▸ **TEXT SECTION**
┏━━
Yakov Grigoryevich Zhilinsky (; 27 March 1853 – 1918) was a Russian cavalry general, chief of staff of the Imperial Russian Army from 2 February 1911	to 4 March 1914. He was considered to be one of the main culprits of the failure of the East Prussian Campaign in the early stages of the First World War.

Biography
Zhilinsky was born on March 15, 1853, in Mikhaylov in the Ryazan Governorate. His family were nobility from the Smolensk Governorate, and he was born to Colonel Grigori I. Zhilinsky and Catherine Petrovna (née Muromtseva). In an early age, he attended the Gymnasium Creiman in Moscow.

He joined active service as a cadet in the Sumy Hussar Regiment. In 1876, he graduated from the   in St. Petersburg and was assigned to the Horse Guards Regiment of the Imperial Guard as a cornet. He was considered one of the best riders in the school and was in charge of training the regiment. 

In 1883, he graduated from Nikolaev Academy of the General Staff at the first category. For excellent success, he was promoted to captain. After serving as a senior aide to the staff of the 1st Grenadier Division, he served from 14 February 1894 on the Military Scientific Committee of the General Staff, a military intelligence organization responsible for the study of foreign countries.

During the Spanish–American War Zhilinsky was a Russian military observer with the Spanish Army in Cuba. On his return, he published a book on the war, which analyzed the causes of Spain's defeat. 

In 1899, Zhilinskiy served as a member of Russian delegation at the Hague Peace Conference. He was appointed commander of the 52nd Dragoons Regiment from August 1899. In 1900, he was promoted to the rank of major general and was appointed Quartermaster general.

In the Russo-Japanese War (1904–1905), Zhilinsky was Chief of Staff to the Viceroy of the Far East, Admiral Yevgeni Alexeyev, until Alexeyev was dismissed in October 1904. He remained in the combat zone to serve the Minister of War, Aleksey Kuropatkin until the end of the conflict. From 27 January 1906, he was commander of the 14th Cavalry Division in Poland, and from 7 July 1907 of the 10th Army Corps. Promoted to Cavalry general on 18 April 1910, Zhilinskiy was appointed commander of the Warsaw Military District and Governor-General of Warsaw in 1911.
┗━━
▸ **COLLECTED DATA**
┏━━
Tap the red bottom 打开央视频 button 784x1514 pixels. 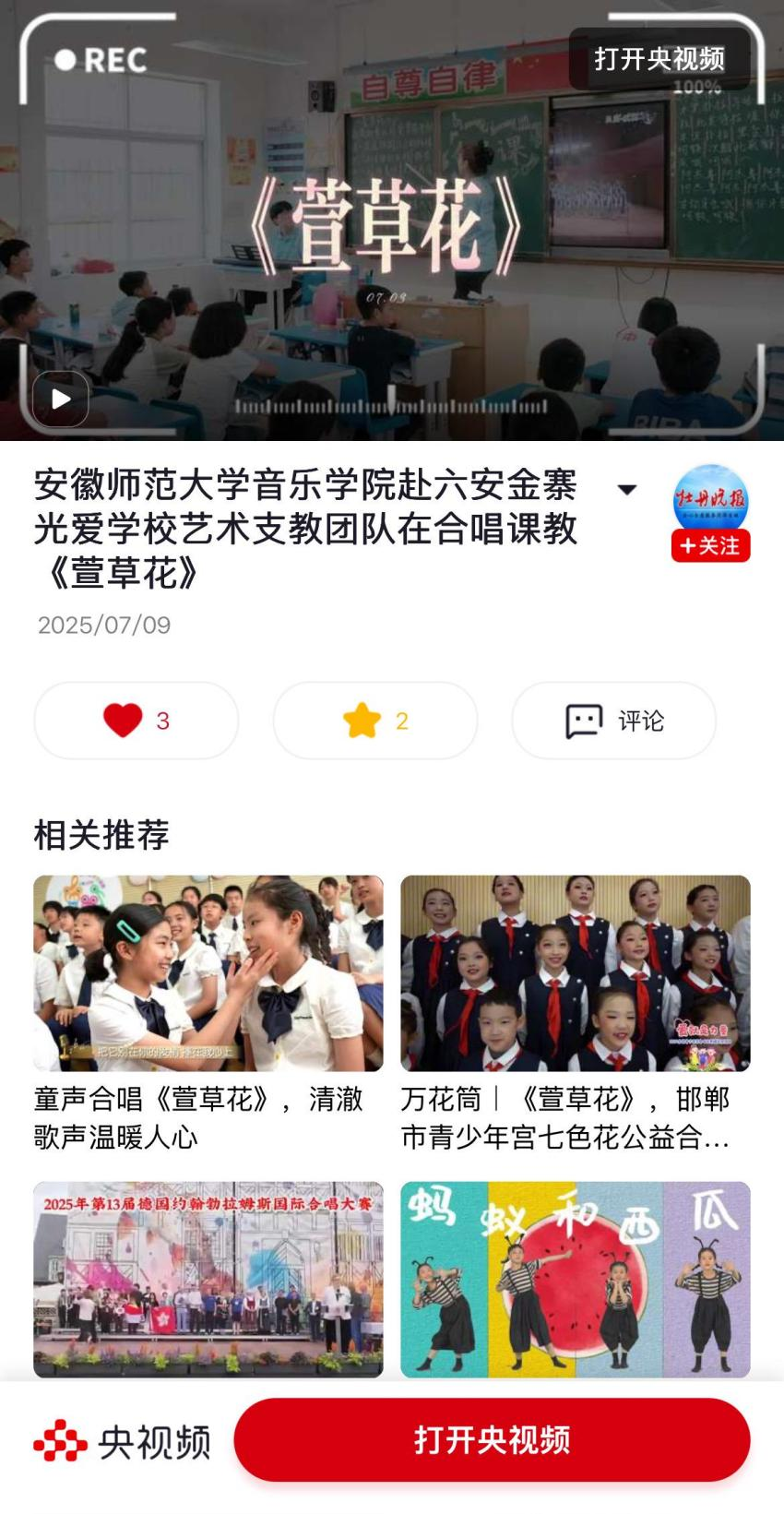pos(492,1439)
┗━━
▸ **CHALLENGES**
**A)** In the Zhilinsky biography, which regiment was he appointed to command in August 1899?
**B)** Write the next part of the Zhilinsky biography, starting after its final sentence.

▸ **TASK ANSWERS**
**A)** The 52nd Dragoons Regiment.

**B)**
Zhilinsky also served from 22 February 1911 to 4 March 1914 as Chief of the General Staff of the Imperial Russian Army. At the beginning of World War I, he assumed command of the Northwestern Front. The Northwestern Front included the 1st Army and 2nd Army under the command of General Paul von Rennenkampff and General Alexander Samsonov. After the unsuccessful East Prussian Campaign and the losses at the Battle of Tannenberg and the First Battle of the Masurian Lakes, he was relieved of command despite attempts to blame Rennenkampff for the fiasco. Zhilinsky was sent as a military representative to France from 1915 to 1916 and was recalled to Russia in the autumn of 1916. On 19 September 1917, he was ordered to retire.

After the October Revolution, he attempted to flee Russia but was killed in south Russia in undetermined circumstances.

Honors
 Order of St. Stanislaus, 3rd  degree, 1880.
 Order of St. Anne, 3rd degree, 1888
 Order of St. Stanislaus, 2nd  degree, 1894.
 Order of St. Anne, 2nd degree, 1896
 Order of St Vladimir, 4th degree, 1899
 Order of St Vladimir, 3rd degree, 1902
 Order of St. Stanislaus, 1st  degree with swords, 1904.
 Order of St. Anne, 1st degree with swords, 1905
 Order of St Vladimir, 2nd degree, 1906
 Order of the White Eagle, 1912
 Order of St. Alexander Nevsky, 1913

Notes

References

Kowner, Rotem. Historical Dictionary of the Russo-Japanese War. The Scarecrow Press (2006). 
Losher, John D. The Bolsheviks: Twilight of the Romanov Dynasty. Author House (2009)

External links
 Biography at firstworldwar.com

1853 births
1918 deaths
Executed people from Ryazan Oblast
Victims of Red Terror in Soviet Russia
Governors-General of Warsaw
Imperial Russian Army generals
Delegates to the Hague Peace Conferences
People from Mikhaylovsky District, Ryazan Oblast
Recipients of the Order of St. Anna
Recipients of the Order of St. Vladimir
Recipients of the Order of the White Eagle (Russia)
Recipients of the Order of Saint Stanislaus (Russian)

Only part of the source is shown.